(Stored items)
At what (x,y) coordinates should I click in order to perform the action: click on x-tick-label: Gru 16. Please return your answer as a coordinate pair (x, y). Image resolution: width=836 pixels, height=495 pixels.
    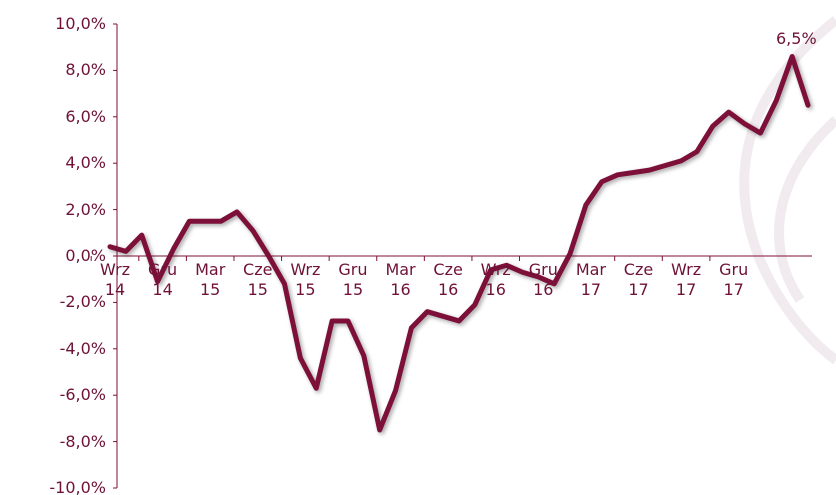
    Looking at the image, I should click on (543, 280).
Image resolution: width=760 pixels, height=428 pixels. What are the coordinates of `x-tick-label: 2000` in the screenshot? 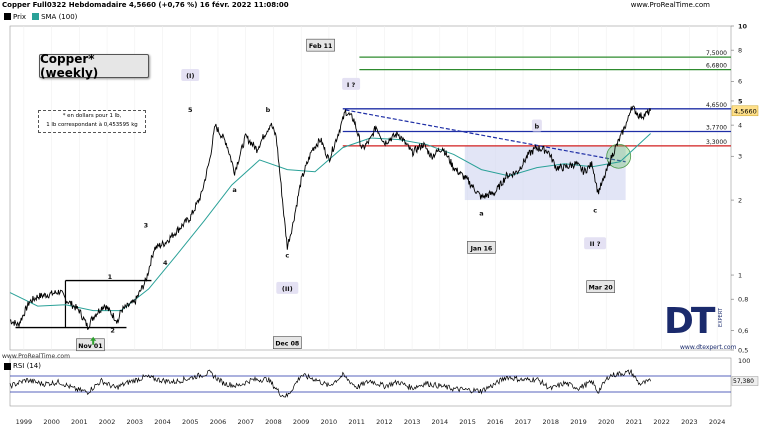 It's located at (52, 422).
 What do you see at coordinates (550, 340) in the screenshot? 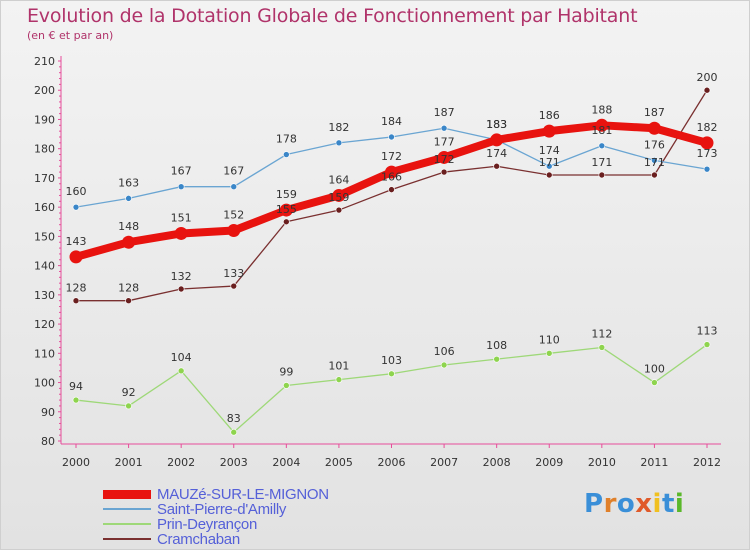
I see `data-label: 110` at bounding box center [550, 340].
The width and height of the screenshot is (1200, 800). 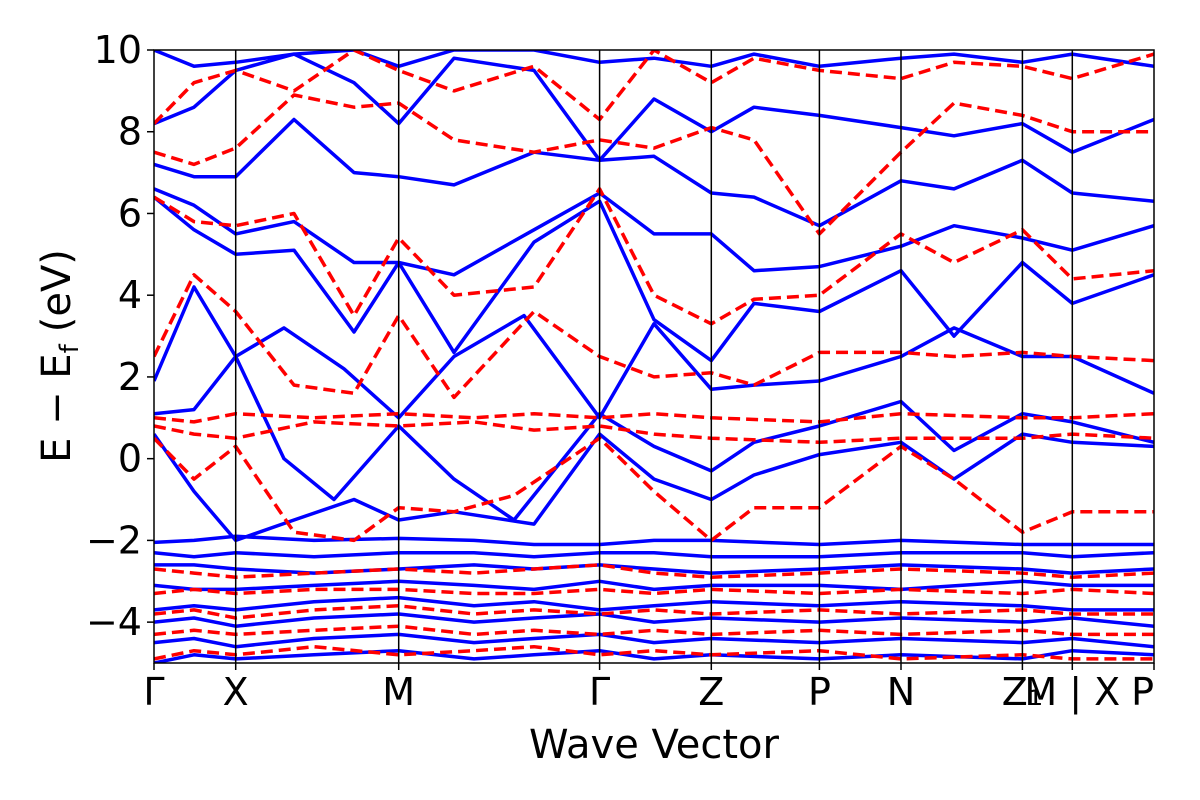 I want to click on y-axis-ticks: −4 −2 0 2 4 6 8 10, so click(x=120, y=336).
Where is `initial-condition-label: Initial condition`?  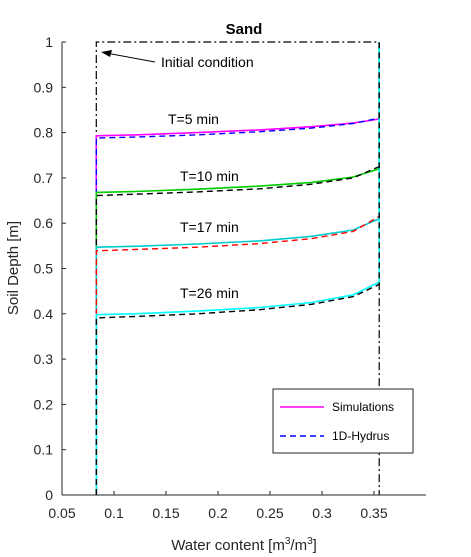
---
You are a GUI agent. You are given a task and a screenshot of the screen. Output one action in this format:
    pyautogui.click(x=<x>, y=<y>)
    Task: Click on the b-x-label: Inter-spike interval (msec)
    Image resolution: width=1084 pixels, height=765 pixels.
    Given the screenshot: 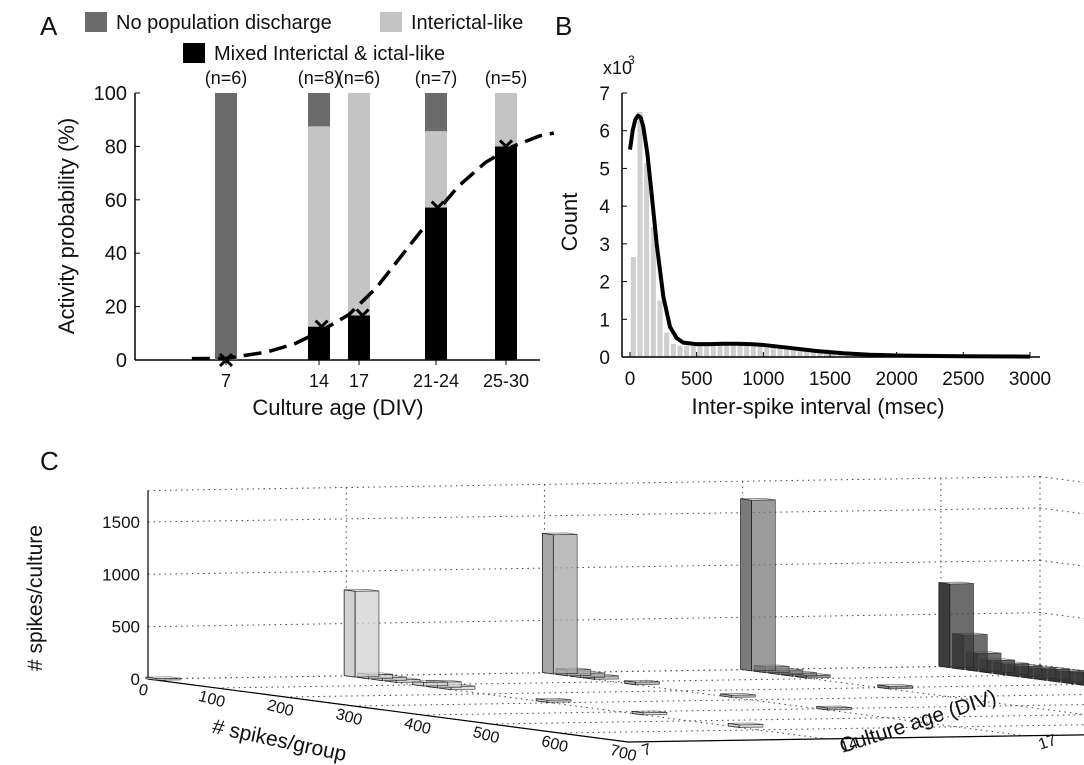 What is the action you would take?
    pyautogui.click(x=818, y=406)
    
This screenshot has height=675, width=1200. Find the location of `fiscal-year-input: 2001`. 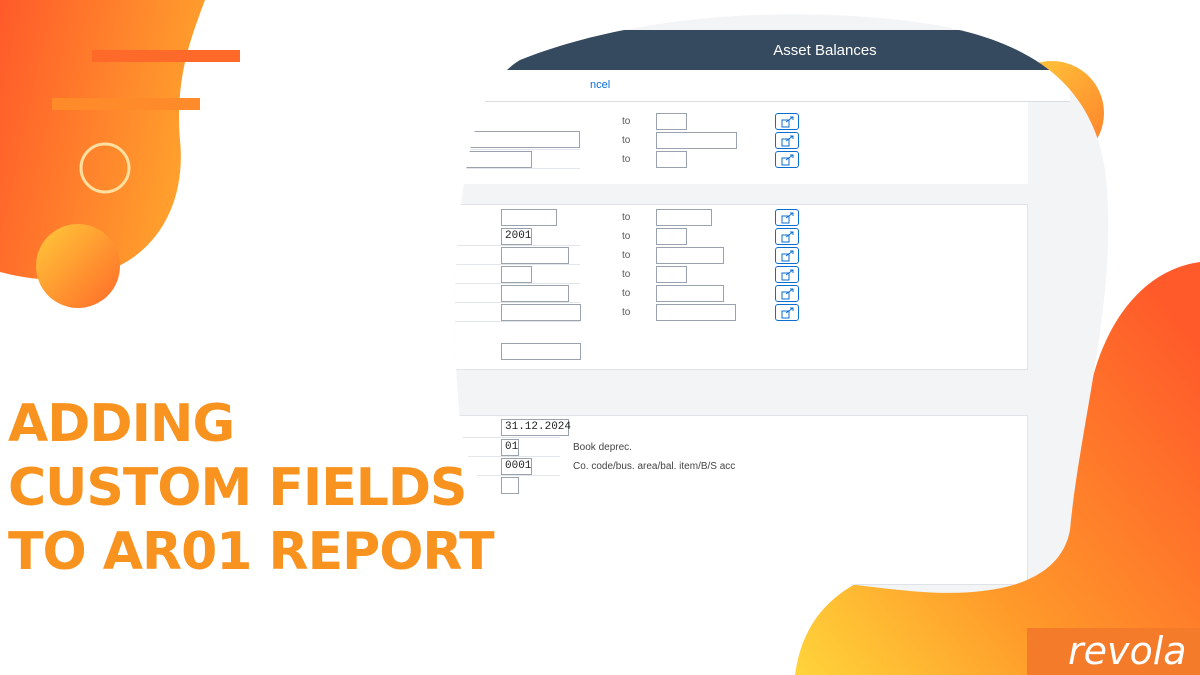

Work item:
Copy the data word for word, everything from the line containing "At what (x,y)" down to the line containing "Looking at the", and include both of those lines. Leave the pictures out.

Completed exercise:
At what (x,y) coordinates should I click in order to perform the action: click on x-tick-label: Gru 16. Please return your answer as a coordinate pair (x, y). Image resolution: width=836 pixels, height=495 pixels.
    Looking at the image, I should click on (543, 280).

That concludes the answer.